II. What Scripture Says

Contrary to these theories which either shorten or lengthen the creative day, we must interpret the term "yom" as a cosmic day of 24 hours, more or less. This interpretation is made inevitable by the following considerations:


1. This is the natural interpretation and, as stated above, we always adhere to the literal interpretation of a term, unless the text itself shows that the term is to be interpreted figuratively. If it were not for the alleged requirements of "science," no one would dream of interpreting "yom" otherwise than an ordinary day.


2. This is the interpretation which the text requires. When after every group of creative acts, the creative day is mentioned, it is specifically stated that this day was made up of morning and evening. No twisting of terms is able to obviate the force of this simple statement.
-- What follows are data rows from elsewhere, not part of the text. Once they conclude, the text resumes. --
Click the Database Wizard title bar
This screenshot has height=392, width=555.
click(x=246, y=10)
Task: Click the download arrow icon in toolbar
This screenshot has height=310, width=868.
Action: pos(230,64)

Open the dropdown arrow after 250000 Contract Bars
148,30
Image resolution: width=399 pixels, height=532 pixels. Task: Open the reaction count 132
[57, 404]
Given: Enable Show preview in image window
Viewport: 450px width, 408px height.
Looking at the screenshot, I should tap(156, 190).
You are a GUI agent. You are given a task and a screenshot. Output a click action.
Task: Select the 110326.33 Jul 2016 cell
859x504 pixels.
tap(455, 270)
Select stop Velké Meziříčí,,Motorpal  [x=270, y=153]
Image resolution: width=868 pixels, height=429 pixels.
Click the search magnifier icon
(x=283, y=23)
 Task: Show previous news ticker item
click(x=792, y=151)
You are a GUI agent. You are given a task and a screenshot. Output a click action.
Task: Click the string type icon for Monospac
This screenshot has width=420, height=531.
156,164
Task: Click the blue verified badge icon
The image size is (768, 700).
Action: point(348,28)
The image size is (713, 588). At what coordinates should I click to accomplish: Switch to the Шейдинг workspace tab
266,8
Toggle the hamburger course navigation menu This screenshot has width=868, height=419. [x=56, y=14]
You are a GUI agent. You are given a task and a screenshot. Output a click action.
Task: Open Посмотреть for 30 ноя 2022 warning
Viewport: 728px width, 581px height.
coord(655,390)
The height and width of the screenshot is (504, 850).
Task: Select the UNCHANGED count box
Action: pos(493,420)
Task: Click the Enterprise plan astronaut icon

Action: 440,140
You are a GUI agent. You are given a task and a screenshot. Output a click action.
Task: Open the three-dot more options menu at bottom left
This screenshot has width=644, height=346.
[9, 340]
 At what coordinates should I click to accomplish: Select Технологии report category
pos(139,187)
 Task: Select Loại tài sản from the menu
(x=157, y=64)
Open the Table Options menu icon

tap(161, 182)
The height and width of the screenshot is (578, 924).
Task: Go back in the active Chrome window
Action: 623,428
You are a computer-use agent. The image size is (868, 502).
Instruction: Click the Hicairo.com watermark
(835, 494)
Ages, eras, epochs, do not consist of morning and evening.


3. This is the interpretation which other portions of Scripture demand. In Exodus 20,11, for example, the Sabbath is instituted and it is stated that because God rested on the seventh day, He therefore blessed and hallowed the Sabbath day. If God rested for a seventh era or epoch, He would have instituted not a Sabbath day but a Sabbath era or epoch. In other words, if we interpret the Sabbath as a day, we must interpret the seventh day in the same manner.


4. The theory which explains "yom" as an epoch fails to bring about the supposed harmony between the Bible and science for which this theory is advanced. Geology does not teach the completion of the world in six geologic epochs. In addition, this theory causes additional difficulties, in the text. The vegetable world was created on the third day, while the solar system was called into being on the fourth day. Is it possible to hold that the vegetable world existed throughout a long geologic age without the sun?


5. In the creative commands of God we have evidence of immediate instant action which obviates the necessity of long creative labor. In the very first verse we are told: "God said, Let there be light, and there was light;" how can we interpose the idea of the creation of light being protracted through, say, a million years?


6. In the Old Testament, when the term "yom" is associated with a definite number, it is otherwise used to designate a solar day. We have no scriptural parallel for Age I, the Second Epoch, the Third, etc.


7. The theory that "yom" is an epoch involves difficulties. For example, it is stated that man was created in the sixth geological era; if the seventh day is another era, then Adam lived through several eras, an assumption which is absurd in itself.